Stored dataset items
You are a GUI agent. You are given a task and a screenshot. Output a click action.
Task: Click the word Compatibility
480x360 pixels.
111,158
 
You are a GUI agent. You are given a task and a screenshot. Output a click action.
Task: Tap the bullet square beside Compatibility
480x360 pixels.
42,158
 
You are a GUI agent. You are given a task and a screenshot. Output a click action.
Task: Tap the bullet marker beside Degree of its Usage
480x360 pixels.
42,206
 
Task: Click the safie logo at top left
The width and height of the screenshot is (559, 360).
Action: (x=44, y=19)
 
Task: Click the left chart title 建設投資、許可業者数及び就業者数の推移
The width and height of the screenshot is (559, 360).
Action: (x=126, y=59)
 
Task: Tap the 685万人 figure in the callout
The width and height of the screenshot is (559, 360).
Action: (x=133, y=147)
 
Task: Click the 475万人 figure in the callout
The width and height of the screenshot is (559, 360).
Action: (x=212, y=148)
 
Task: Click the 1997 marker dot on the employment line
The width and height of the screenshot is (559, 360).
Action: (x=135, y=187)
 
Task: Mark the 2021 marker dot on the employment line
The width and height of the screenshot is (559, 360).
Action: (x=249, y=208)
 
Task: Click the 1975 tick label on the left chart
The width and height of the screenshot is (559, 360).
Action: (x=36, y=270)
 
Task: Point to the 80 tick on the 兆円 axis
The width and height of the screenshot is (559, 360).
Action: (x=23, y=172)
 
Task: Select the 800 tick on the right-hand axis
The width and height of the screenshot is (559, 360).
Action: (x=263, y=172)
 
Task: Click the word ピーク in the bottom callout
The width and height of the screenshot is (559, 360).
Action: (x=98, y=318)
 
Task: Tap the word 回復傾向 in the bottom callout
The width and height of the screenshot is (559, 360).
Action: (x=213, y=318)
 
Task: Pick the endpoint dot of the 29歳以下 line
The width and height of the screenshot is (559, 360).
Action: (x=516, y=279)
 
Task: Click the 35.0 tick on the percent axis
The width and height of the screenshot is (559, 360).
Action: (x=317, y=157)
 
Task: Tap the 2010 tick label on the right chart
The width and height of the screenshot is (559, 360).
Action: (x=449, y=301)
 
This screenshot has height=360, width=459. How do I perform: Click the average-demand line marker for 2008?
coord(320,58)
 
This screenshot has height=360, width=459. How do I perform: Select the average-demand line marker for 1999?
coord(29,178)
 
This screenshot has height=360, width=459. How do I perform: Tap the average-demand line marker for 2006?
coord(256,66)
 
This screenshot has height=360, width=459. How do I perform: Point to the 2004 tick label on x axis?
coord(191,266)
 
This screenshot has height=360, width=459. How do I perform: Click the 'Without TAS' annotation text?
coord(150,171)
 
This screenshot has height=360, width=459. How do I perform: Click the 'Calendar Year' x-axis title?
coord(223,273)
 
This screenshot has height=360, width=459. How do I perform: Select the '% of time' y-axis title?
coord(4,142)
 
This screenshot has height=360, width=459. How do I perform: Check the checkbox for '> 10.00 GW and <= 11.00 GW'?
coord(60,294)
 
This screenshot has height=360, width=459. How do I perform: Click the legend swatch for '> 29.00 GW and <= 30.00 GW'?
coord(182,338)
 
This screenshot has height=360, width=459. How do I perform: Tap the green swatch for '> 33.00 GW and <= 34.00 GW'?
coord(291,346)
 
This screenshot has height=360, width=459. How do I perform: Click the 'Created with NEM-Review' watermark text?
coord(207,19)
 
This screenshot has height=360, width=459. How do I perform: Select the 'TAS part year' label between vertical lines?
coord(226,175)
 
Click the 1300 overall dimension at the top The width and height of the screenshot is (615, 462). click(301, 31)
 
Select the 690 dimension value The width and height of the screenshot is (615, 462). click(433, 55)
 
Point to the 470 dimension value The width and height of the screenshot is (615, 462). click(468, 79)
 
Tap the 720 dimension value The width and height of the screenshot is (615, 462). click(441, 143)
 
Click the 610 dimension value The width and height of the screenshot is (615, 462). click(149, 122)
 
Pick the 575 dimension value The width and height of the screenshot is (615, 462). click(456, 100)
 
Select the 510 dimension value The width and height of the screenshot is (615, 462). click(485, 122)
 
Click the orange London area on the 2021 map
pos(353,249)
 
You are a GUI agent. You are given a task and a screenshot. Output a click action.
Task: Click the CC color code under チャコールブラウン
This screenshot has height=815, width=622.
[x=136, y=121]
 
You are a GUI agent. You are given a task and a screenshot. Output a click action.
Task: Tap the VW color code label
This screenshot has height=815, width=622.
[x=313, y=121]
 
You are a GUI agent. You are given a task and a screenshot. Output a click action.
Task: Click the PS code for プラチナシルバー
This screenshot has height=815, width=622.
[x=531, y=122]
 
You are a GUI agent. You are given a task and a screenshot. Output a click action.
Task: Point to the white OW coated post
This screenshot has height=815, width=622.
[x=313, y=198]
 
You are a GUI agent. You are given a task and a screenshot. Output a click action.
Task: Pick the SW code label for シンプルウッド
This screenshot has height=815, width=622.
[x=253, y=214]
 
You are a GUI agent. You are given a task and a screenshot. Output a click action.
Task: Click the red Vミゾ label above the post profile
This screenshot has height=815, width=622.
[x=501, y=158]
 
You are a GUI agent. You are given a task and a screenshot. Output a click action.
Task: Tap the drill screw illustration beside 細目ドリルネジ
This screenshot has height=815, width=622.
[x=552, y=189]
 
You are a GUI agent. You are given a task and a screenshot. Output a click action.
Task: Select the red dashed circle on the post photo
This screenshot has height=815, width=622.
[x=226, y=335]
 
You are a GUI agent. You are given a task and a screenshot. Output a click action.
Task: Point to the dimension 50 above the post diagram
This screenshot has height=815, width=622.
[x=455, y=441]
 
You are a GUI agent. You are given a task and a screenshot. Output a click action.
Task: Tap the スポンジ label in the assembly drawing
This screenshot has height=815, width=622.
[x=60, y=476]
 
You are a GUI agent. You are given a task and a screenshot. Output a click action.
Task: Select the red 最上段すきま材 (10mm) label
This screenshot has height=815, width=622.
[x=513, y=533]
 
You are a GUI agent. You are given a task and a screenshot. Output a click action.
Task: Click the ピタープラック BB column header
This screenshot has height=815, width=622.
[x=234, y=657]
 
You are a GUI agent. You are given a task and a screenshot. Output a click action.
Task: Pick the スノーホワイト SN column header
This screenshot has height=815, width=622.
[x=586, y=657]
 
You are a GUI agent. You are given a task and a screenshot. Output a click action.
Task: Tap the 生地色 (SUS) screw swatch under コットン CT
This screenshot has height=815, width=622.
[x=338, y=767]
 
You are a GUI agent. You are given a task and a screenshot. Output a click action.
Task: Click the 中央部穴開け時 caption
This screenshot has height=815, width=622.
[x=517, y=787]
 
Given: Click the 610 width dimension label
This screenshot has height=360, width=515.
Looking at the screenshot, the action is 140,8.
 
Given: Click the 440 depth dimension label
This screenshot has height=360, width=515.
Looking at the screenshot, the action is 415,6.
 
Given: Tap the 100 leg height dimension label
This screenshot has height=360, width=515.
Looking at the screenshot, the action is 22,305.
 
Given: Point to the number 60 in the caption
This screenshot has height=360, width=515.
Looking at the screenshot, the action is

= Stated exercise =
Recast the records above, from the line containing "marker for 1999?" to the line containing "coord(223,273)", as a Markdown table with the columns Row and Line. Leave out blank lines.

= The response =
| Row | Line |
|---|---|
| 1 | This screenshot has height=360, width=459. How do I perform: Select the average-demand line marker for 1999? |
| 2 | coord(29,178) |
| 3 | This screenshot has height=360, width=459. How do I perform: Tap the average-demand line marker for 2006? |
| 4 | coord(256,66) |
| 5 | This screenshot has height=360, width=459. How do I perform: Point to the 2004 tick label on x axis? |
| 6 | coord(191,266) |
| 7 | This screenshot has height=360, width=459. How do I perform: Click the 'Without TAS' annotation text? |
| 8 | coord(150,171) |
| 9 | This screenshot has height=360, width=459. How do I perform: Click the 'Calendar Year' x-axis title? |
| 10 | coord(223,273) |